C'est un film beaucoup plus compliqué qu'il n'y paraît. Parce qu'il y a Cate Blanchett, déjà, qui est comme d'habitude si belle qu'elle ne paraît presque pas humaine. Mais d'où vient donc ce visage, si puissant, si étrange ? C'est indiscernable, et dans Carol, c'est toujours très discrètement, par quelques gestes jetés au fond de la convenance, que l'indiscernable infuse. Chez Todd Haynes, la révolte est dans la nuance, la fièvre est dans le murmure, dans les yeux d'une actrice - ces yeux qui s'installent sur Thérèse pour ne plus la lâcher. C'est toujours avec élégance, mais une élégance qu'on pourrait aussi nommer rage, que le cinéaste nous émeut. Rage parce que cette élégance n'est pas refus de l'engagement. Ce que le film raconte, et ça va très loin, ce n'est pas tellement l'affirmation d'une identité, mais plutôt celle de l'être. Et le film se pose dans ce basculement vers l'être, cette chance, finalement, qu'ont eu Carol et Thérèse d'avoir pu commencé à exister ensemble. Comme dans cette scène où, affirmant assumer son histoire avec Thérèse, Carol lance à son mari, les yeux plein de larmes : "je sais que nous ne sommes pas des monstres" qui sonne comme une prise de conscience soudaine. Ce saut dans l'interdit donne à Carol enfin le sentiment de savoir qui elle est, et surtout, et c'est la beauté du film, qui sont aussi les autres.

* [Consigne]:
Poursuivez la critique du film Carol à partir de sa dernière phrase, dans le même ton.

* [Lignes de données]:
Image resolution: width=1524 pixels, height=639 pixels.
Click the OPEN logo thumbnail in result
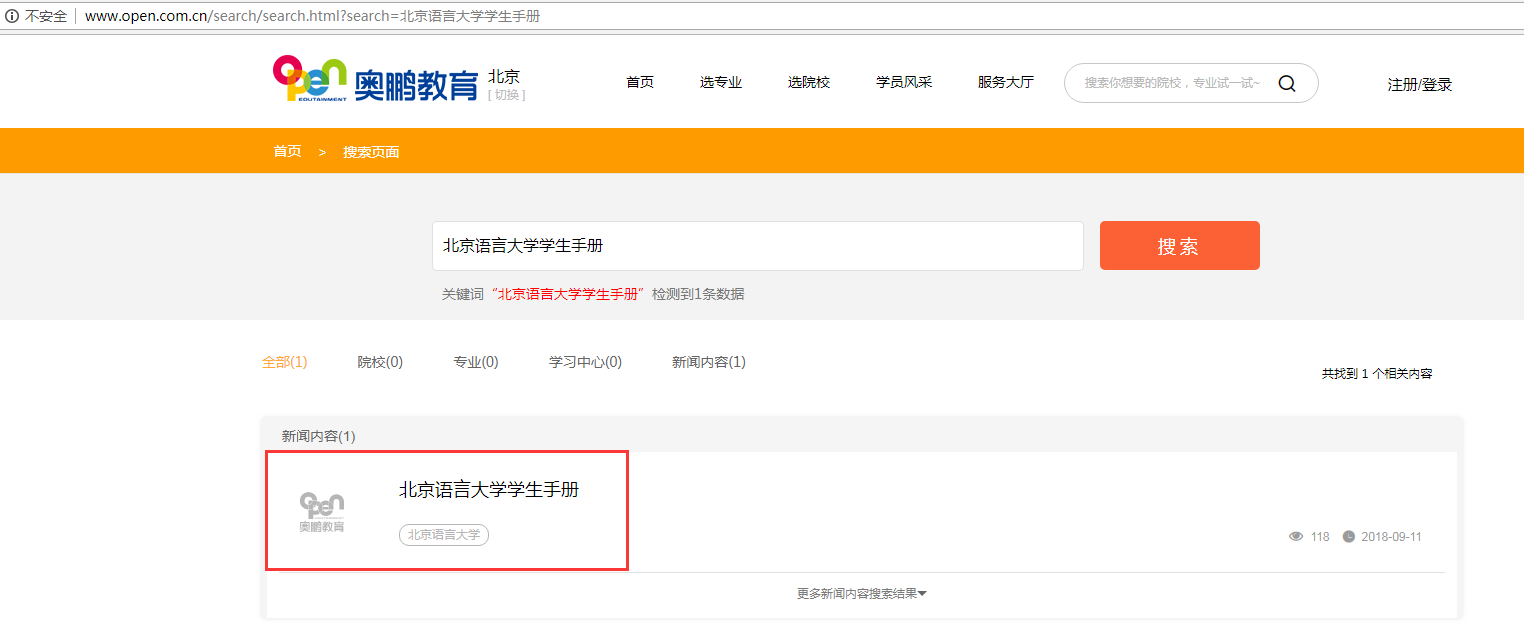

* [Résultat]:
J'ai trouvé le film beau, ambivalent et beau. Maintenant, là, tout de suite, j'aurai aimé que formellement, tout cela déraille un peu plus. Qu'il y ait un peu moins de beaux plans perçus comme tels, un peu moins de petite musique, et surtout, un peu moins d'encadrements de porte.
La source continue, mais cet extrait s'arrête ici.